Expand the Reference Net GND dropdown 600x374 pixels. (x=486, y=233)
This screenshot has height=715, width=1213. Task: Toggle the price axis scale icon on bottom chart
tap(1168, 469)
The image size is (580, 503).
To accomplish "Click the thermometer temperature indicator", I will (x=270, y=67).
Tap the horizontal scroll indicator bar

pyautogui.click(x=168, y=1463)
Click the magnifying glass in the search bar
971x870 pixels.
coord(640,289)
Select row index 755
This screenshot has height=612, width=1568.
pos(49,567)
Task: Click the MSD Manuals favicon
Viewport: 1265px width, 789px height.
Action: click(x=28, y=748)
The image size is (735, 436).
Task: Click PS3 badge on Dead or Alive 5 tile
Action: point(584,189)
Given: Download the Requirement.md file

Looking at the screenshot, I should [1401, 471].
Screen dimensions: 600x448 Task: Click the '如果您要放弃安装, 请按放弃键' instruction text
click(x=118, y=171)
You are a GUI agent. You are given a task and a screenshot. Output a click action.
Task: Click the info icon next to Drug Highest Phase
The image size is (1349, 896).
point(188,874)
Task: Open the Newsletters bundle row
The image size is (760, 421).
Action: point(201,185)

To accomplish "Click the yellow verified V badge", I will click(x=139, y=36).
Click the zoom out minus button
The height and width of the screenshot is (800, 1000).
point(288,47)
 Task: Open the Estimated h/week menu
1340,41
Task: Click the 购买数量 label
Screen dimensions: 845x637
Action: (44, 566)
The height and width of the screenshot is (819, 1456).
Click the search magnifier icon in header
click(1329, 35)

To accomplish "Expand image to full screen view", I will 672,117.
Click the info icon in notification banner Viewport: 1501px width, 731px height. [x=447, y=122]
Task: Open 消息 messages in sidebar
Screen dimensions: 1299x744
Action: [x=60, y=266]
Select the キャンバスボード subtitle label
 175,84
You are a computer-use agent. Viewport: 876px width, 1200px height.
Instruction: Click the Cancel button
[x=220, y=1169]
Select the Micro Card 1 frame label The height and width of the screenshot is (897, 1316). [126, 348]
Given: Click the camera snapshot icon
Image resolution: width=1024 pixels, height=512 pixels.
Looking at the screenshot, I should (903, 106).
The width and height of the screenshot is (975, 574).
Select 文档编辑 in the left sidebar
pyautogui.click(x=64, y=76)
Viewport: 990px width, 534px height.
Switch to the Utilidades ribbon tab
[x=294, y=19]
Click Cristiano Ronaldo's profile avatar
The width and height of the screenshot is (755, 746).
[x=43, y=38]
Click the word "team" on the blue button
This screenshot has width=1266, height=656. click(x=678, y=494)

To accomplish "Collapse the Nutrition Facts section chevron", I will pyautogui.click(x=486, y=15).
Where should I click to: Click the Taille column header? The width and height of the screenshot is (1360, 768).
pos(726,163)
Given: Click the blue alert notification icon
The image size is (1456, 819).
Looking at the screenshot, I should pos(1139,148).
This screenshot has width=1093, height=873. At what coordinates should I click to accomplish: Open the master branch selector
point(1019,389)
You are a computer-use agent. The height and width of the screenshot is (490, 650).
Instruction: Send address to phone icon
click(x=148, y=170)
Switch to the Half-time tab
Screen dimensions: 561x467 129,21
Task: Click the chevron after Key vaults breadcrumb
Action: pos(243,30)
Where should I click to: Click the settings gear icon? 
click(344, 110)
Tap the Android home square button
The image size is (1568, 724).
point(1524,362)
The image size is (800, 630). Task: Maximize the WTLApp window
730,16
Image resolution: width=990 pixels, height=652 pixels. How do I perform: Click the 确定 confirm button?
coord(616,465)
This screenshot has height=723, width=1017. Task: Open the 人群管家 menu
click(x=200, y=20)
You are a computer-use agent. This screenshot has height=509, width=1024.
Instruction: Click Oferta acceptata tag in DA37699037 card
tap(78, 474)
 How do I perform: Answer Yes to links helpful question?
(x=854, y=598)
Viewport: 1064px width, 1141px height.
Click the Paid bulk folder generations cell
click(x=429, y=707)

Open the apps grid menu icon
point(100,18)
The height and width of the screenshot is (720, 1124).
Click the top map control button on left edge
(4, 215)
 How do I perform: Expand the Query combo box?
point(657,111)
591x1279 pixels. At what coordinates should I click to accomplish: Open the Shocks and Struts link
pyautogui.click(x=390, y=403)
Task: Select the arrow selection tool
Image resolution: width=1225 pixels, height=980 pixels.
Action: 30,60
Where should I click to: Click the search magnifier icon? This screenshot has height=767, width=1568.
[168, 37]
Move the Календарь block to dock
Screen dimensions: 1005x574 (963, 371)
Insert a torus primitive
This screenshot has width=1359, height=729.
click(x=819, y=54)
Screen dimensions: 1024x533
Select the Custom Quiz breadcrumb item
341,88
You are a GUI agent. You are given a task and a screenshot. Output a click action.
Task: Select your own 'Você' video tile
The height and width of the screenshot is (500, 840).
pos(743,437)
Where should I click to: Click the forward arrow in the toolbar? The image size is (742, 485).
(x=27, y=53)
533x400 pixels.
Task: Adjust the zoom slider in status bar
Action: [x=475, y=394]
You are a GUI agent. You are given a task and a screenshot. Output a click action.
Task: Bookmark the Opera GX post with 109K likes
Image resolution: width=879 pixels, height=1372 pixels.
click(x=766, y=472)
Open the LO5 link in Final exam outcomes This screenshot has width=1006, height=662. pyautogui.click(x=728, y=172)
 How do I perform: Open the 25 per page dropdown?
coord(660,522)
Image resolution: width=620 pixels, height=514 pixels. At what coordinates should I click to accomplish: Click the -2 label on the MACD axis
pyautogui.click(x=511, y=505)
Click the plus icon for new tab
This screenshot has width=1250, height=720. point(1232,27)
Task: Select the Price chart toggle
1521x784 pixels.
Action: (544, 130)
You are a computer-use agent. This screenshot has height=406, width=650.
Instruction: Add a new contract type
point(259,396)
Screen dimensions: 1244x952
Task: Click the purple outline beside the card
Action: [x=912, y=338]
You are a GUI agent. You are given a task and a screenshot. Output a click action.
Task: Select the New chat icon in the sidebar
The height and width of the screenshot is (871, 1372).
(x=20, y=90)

■ ■ ■ ■

• **Exercise prompt**
Reproduce each line from the listing above that includes the word "computer".

• **Problem solution**
You are a computer-use agent. Viewport: 876px width, 1200px height.
You are a computer-use agent. The height and width of the screenshot is (490, 650).
You are a computer-use agent. This screenshot has height=509, width=1024.
You are a computer-use agent. This screenshot has height=406, width=650.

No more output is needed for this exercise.